Required action >>
Retype all entries exactly as they stand, excluding pictures.

--- Source material Enclosed Below ---

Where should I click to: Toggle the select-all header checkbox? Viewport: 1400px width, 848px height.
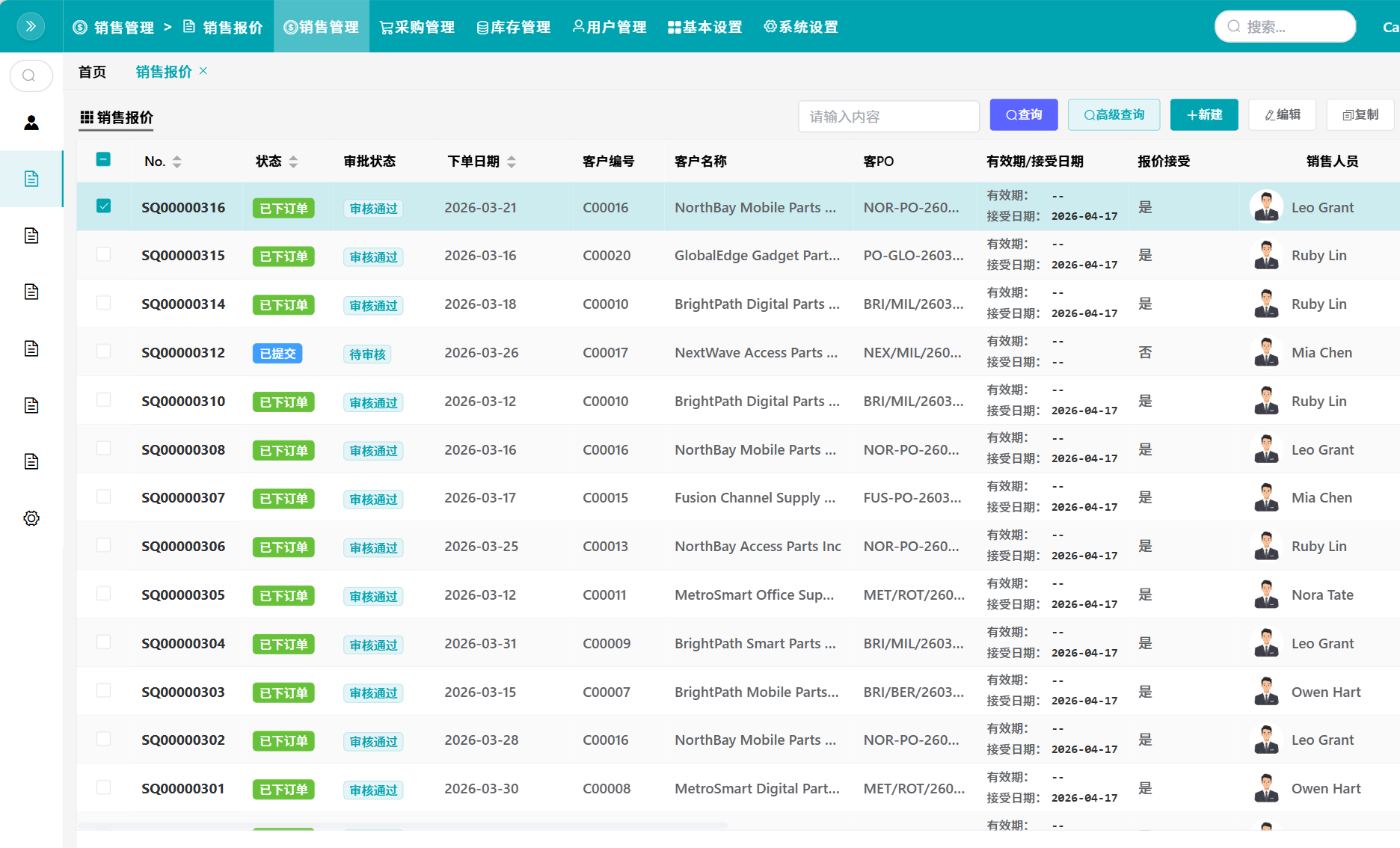pyautogui.click(x=104, y=159)
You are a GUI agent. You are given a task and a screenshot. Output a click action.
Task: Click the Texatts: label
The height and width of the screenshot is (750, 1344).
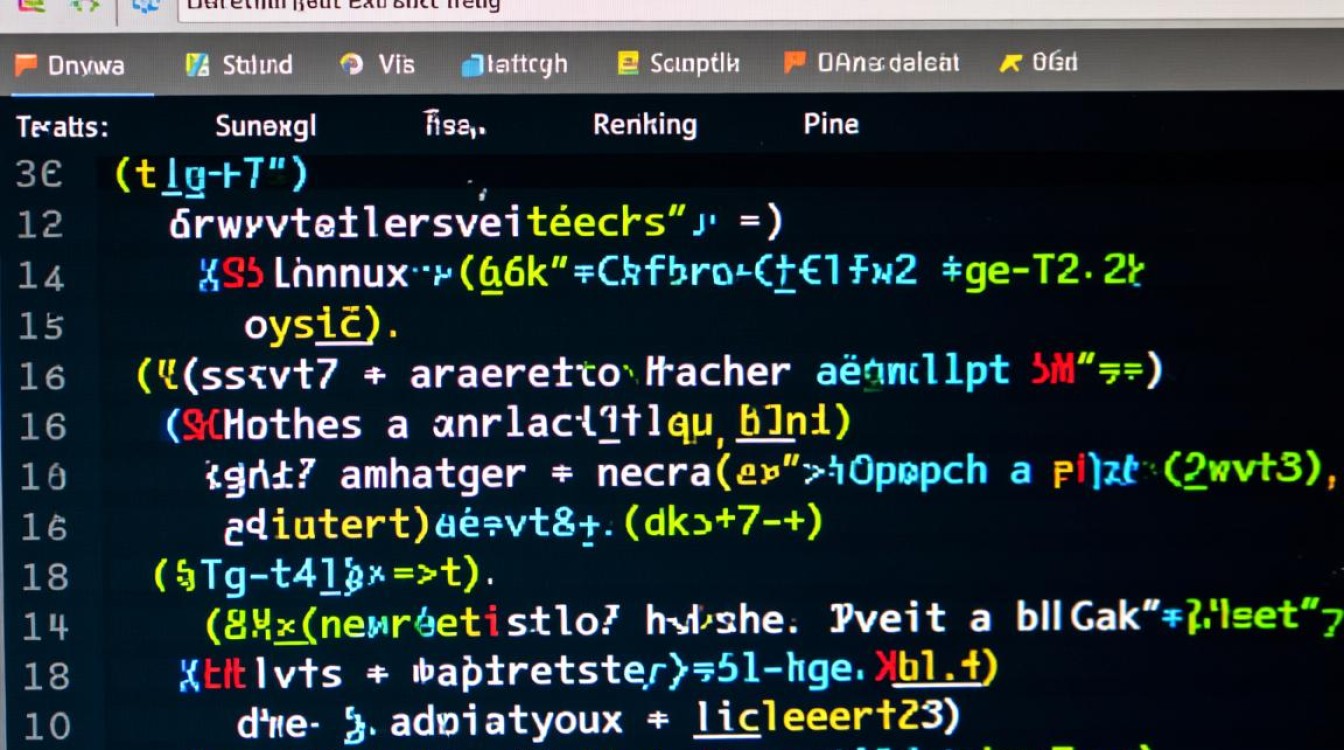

--- End of Enclosed Source material ---

Answer space >>
Where should I click to: Toggle the select-all header checkbox? Viewport: 1400px width, 848px height.
pyautogui.click(x=104, y=159)
You are a GUI agent. You are given a task and a screenshot. Output a click action.
Task: Click the Texatts: label
The height and width of the screenshot is (750, 1344).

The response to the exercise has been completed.